• **Parts of the exercise**
1) In the passage on stress and body weight, rewrite the stretch from "Let’s first look" through "body under stress?", replacing "weight gain" with "added pounds".
2) According to the passage on stress and body weight, what mode does the autonomic nervous system move into under stress?
3) Pick up the passage on stress and body weight after its last sentence and carry it forward.

• **Extract to read**
--*--
You must already be well aware that you gain weight during stressful times. Each of us might pile on weight at specific vulnerable parts of our body. Some of us might store fat in our belly and some of us might find our thighs getting bigger. There are several reasons why we start to pile on weight when times get stressful.

Let’s first look at what happens physiologically under stress, breakdown all the ways in which we gain weight under stress, and then explore how to navigate stressful times and not succumb to weight gain.

What happens to the body under stress?

Stress is a situation where a real or perceived threat makes our body respond with physiological changes that mimic what needs to occur if we needed to run from the tiger. Under such a state of emergency, real or perceived, the brain thinks that we do not need the proper functioning of the digestive, reproductive, and immune system.

Why do we need to digest our food, be fertile, or protect ourselves from an infection when we need to run? Our heart rate speeds up, breathing rate increases, our blood pressure rises and causes vasoconstriction, stomach acid drops, cortisol increases, sex hormone production reduces, and we become hyper alert.

Our autonomic nervous system moves into a fight or flight mode making us more sympathetic dominant. Typically, our body should be able to switch between the sympathetic and parasympathetic arms of the autonomic nervous system, and the ability to do so and balance the two is what makes us physically and mentally resilient.
--*--
• **Supplied information**
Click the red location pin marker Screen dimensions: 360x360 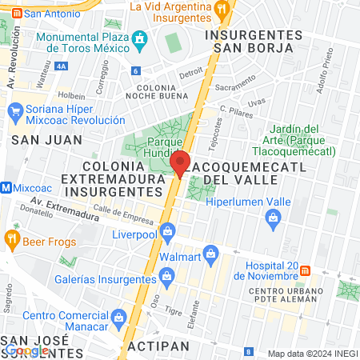181,163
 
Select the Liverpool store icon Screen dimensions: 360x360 167,233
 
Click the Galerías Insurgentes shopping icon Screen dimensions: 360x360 167,278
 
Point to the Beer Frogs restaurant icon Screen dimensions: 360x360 11,238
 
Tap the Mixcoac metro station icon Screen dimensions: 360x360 6,188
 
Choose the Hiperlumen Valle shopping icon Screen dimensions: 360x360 273,216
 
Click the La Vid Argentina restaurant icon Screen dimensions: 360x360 222,7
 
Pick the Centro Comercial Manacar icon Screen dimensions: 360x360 118,317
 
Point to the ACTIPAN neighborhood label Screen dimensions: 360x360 158,346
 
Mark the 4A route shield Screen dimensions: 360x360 61,67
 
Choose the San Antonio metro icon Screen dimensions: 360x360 15,14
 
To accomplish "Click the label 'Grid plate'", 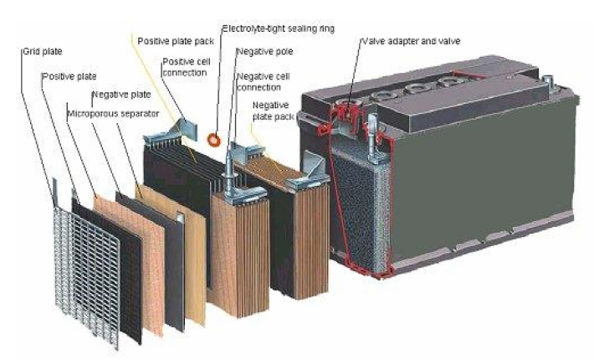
--*--
• **Results**
1)
Let’s first look at what happens physiologically under stress, breakdown all the ways in which we gain weight under stress, and then explore how to navigate stressful times and not succumb to added pounds.

What happens to the body under stress?

2) It moves into a fight or flight mode, making us more sympathetic dominant.

3)
Why do we gain weight under perpetual stress?

Two key points to keep in mind are the words perpetual and perceived. Stress as a situation of running from the tiger is a true state of emergency. When we train ourselves to feel that state of emergency for several things every day, we are no longer able to move between sympathetic and parasympathetic states easily. This keeps us in perpetual stress. When we are more sympathetic dominant, we tend to think many things in our lives are in a state of emergency. These make situations are perceived states of stress by us. It is not that we are imagining it, but in our present state of body, we feel many situations as that true state of emergency. How does this affect weight gain?

1.    When we are under perpetual stress, our body produces more cortisol—the stress hormone. Cortisol and insulin are two sides of a coin. Cortisol keeps our body in a constant state of inflammation, driving insulin resistance and preventing our ability to lose weight. Cortisol elevation weakens digestive function, contributing to poor digestive health. Even if we eat the right foods, we might struggle to breakdown, metabolise, and utilise the nutrients. It contributes to weight gain in the belly.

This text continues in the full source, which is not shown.